= Beginning of Section =

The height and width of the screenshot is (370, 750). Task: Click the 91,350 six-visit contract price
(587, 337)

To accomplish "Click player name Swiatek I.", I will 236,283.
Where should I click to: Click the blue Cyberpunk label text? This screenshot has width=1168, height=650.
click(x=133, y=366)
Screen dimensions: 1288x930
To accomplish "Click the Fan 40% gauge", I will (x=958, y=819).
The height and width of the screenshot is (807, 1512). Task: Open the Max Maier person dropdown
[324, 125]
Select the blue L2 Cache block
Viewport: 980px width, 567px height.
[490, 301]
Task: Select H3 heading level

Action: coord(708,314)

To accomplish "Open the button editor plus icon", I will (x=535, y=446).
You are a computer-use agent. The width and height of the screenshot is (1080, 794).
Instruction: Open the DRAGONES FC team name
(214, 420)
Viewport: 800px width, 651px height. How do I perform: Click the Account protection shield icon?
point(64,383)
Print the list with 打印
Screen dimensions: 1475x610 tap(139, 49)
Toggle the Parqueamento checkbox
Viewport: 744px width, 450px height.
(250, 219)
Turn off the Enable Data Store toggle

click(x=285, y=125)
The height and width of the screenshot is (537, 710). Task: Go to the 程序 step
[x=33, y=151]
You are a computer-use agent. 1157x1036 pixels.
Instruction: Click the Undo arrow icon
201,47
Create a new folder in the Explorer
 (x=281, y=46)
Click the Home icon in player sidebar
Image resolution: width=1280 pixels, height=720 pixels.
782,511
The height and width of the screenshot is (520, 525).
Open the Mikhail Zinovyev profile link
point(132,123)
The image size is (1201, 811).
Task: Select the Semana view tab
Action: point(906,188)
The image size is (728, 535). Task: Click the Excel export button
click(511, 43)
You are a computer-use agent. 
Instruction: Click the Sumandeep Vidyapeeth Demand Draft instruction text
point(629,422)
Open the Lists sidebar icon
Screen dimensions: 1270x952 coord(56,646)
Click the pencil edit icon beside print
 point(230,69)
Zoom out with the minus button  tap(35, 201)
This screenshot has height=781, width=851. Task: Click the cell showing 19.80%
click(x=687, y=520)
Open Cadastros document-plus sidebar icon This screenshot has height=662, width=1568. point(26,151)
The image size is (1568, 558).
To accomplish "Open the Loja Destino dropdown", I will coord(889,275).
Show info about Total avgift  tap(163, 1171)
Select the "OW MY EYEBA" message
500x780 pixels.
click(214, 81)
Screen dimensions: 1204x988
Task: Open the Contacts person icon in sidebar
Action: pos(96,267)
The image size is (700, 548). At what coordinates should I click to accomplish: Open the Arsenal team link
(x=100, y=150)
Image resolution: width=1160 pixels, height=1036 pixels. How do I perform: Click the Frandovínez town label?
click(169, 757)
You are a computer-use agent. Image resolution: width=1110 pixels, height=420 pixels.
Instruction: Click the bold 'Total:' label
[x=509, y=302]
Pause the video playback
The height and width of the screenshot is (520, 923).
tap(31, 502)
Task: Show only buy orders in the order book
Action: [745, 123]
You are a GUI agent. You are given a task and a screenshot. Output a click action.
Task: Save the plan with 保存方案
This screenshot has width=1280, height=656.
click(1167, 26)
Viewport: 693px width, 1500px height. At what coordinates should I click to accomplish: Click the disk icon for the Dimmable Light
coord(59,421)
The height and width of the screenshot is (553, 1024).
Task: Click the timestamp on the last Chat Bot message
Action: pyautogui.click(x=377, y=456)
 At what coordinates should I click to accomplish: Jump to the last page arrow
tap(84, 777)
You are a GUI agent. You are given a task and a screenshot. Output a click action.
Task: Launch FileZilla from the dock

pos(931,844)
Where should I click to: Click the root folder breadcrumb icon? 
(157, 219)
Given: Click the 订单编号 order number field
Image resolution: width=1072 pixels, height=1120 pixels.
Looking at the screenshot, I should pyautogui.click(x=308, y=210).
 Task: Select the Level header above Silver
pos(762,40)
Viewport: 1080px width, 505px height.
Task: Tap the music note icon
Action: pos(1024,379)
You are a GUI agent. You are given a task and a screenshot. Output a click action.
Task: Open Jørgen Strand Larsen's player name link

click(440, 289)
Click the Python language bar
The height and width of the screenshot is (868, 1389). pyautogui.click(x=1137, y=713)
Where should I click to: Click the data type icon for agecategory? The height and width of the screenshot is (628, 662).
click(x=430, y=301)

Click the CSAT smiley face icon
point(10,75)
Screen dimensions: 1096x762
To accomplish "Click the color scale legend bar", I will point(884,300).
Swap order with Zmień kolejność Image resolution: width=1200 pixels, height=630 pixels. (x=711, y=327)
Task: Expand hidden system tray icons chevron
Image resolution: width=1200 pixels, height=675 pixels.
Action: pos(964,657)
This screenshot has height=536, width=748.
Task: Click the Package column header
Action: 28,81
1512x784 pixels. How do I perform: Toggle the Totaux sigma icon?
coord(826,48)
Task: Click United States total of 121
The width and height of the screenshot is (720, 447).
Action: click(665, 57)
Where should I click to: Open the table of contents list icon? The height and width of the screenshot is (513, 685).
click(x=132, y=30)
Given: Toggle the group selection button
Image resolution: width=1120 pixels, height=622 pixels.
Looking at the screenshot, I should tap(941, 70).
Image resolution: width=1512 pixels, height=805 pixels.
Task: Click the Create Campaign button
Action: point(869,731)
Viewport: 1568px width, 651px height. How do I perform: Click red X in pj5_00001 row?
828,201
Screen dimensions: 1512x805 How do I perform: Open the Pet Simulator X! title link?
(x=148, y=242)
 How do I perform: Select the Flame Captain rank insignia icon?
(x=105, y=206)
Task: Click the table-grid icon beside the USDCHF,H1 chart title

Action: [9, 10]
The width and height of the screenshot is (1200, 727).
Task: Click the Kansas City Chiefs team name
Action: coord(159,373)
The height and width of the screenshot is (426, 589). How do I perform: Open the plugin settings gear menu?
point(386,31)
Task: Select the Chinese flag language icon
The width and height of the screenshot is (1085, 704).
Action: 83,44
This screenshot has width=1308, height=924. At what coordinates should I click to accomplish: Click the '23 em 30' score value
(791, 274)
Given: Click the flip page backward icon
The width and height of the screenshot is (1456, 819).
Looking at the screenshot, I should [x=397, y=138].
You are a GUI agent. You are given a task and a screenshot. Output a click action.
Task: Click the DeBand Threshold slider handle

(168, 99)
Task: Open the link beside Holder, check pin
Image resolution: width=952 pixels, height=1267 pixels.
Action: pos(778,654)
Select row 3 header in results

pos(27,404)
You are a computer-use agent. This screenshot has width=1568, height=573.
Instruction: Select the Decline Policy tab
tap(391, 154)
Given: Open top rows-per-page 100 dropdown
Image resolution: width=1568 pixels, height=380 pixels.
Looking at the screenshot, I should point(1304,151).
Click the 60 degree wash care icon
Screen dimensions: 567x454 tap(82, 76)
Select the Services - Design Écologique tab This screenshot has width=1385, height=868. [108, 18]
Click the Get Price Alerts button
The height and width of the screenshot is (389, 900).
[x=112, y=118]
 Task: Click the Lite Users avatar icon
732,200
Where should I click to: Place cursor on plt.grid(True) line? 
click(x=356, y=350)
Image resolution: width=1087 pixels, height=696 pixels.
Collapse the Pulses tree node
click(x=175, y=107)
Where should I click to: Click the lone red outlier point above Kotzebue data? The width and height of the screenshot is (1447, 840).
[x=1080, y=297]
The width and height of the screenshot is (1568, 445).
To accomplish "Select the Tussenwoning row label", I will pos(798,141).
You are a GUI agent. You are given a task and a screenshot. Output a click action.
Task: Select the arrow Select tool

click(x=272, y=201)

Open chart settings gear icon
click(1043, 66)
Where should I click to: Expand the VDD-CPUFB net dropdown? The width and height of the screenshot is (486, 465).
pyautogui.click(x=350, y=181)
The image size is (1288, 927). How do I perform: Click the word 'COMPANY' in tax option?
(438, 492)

= End of Section =

• _Exercise prompt_:
Tell how many lines above hold "plus", nothing more.

• _Your response_:
2